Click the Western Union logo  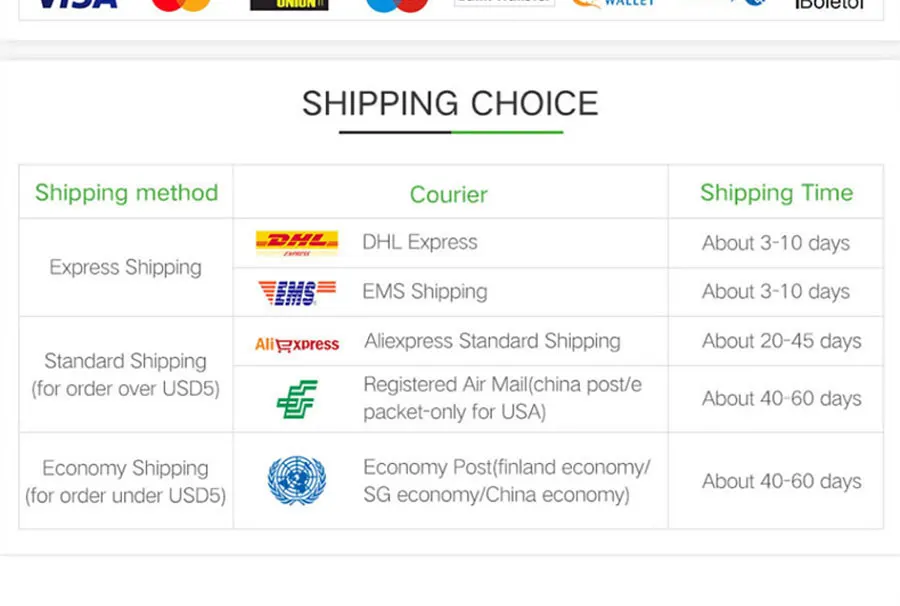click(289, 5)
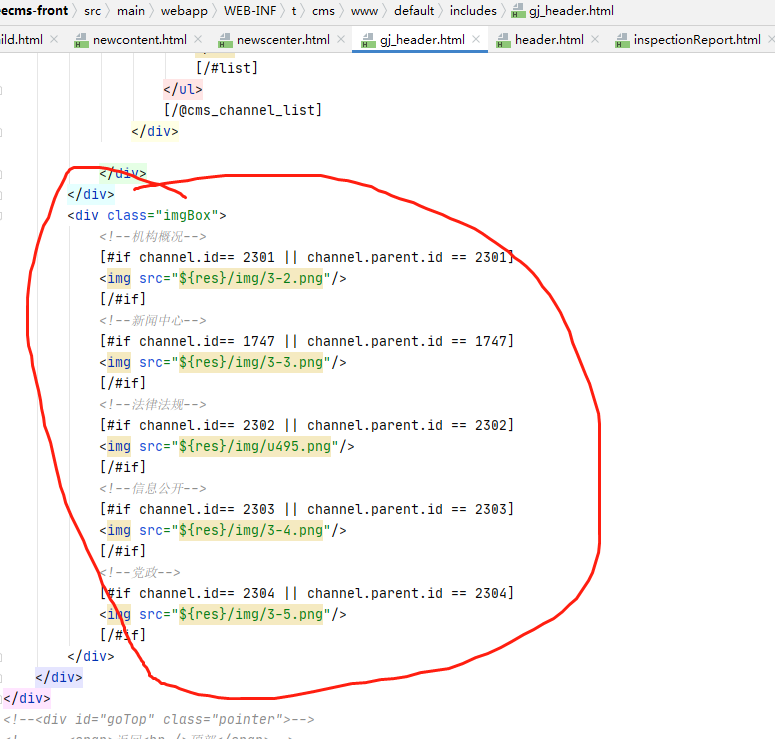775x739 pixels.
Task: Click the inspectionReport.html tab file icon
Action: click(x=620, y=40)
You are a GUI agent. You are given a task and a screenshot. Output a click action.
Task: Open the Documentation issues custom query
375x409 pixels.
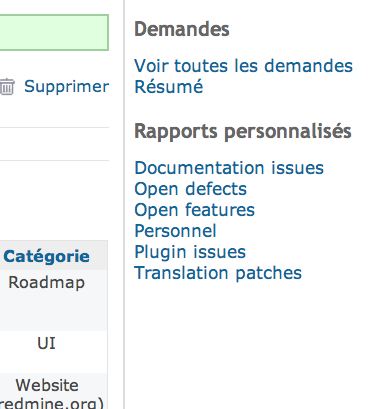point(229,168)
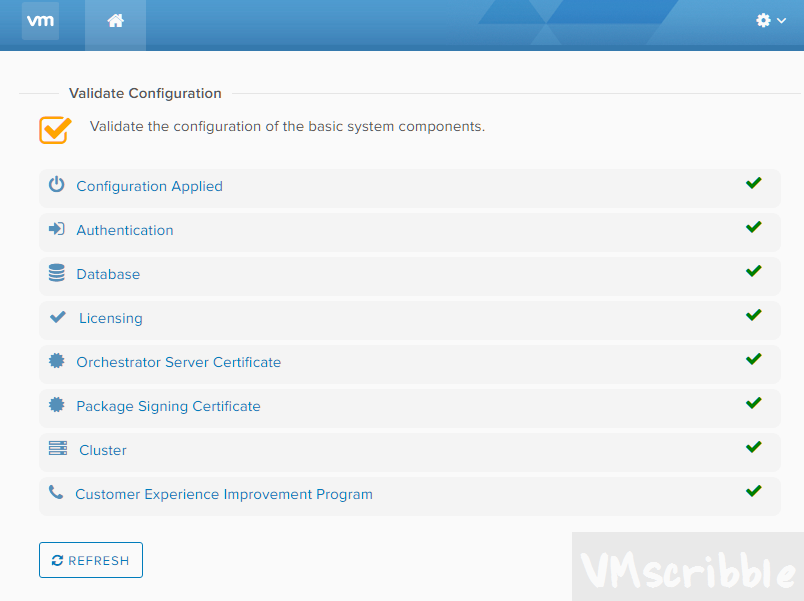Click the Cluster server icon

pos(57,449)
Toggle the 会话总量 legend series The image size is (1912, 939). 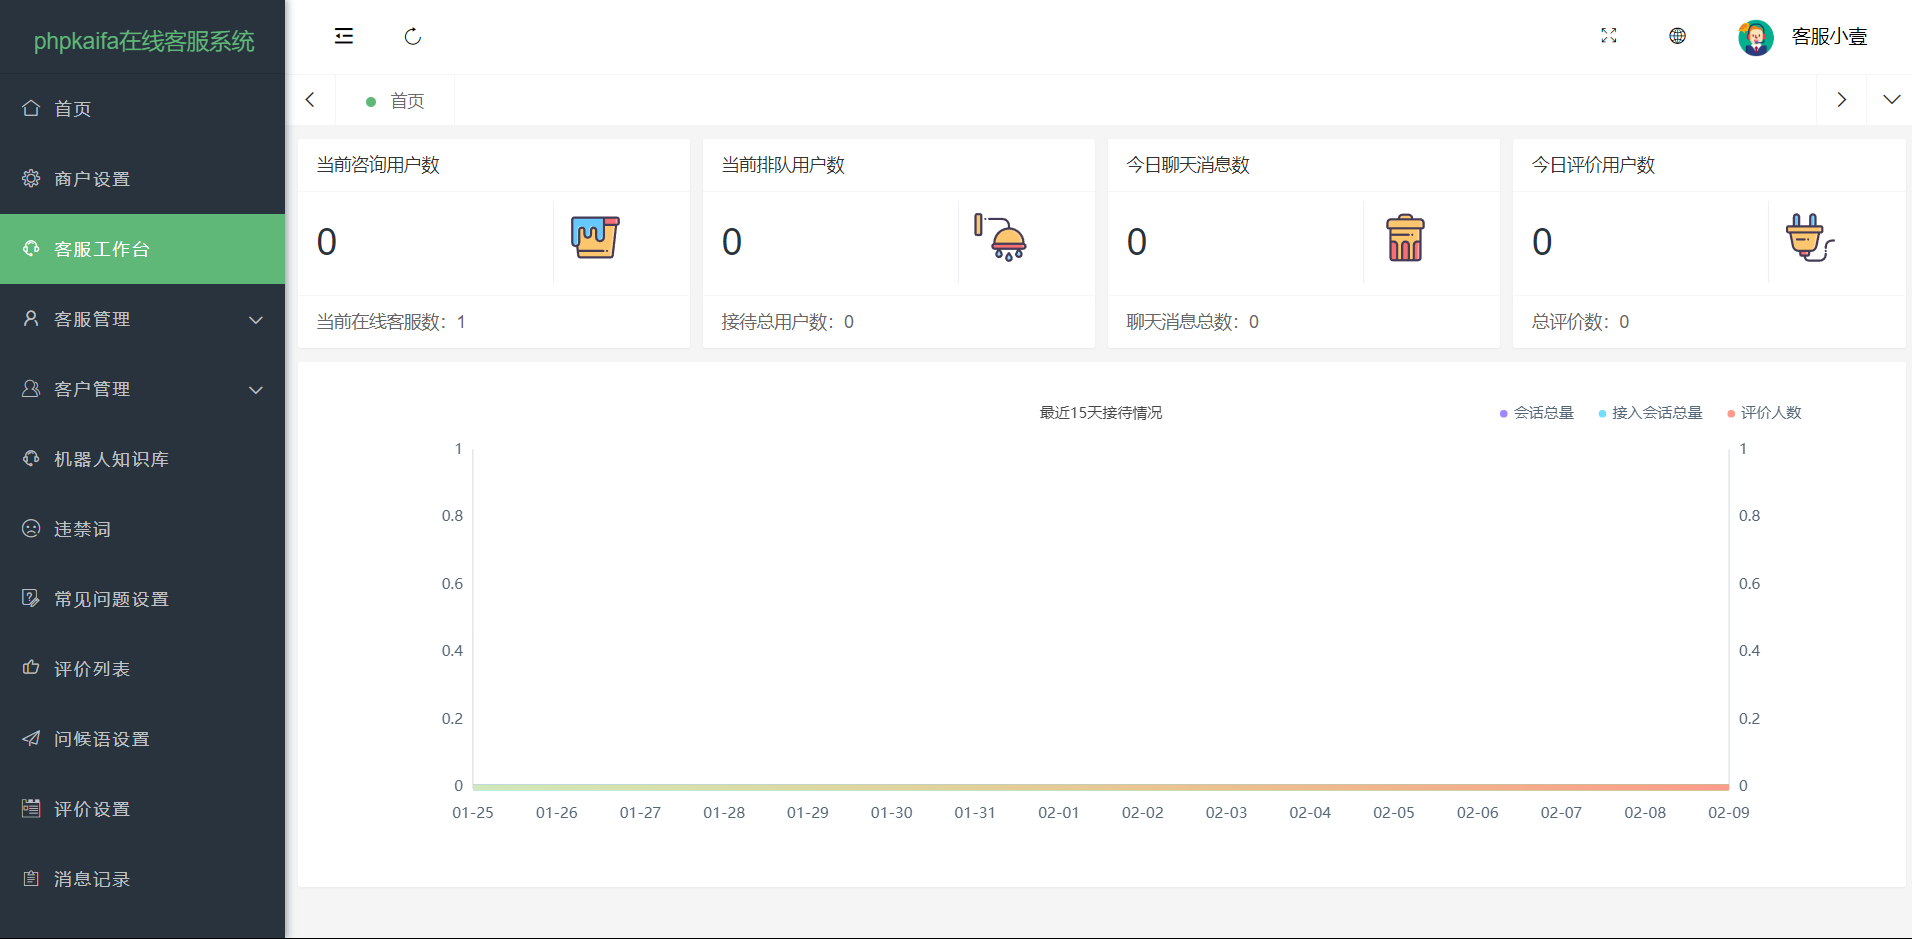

* * *

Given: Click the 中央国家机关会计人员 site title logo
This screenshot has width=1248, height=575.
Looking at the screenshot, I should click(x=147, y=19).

What to work on: Exactly the lines above, from the one containing "375x409 pixels." down to the one containing "Toggle the 会话总量", are to be repeated, including both ends. Pictures are not part of the copy.

Output for this exercise:
375x409 pixels.
point(229,168)
Click the Cluster server icon

pos(57,449)
Toggle the 会话总量 legend series The image size is (1912, 939). 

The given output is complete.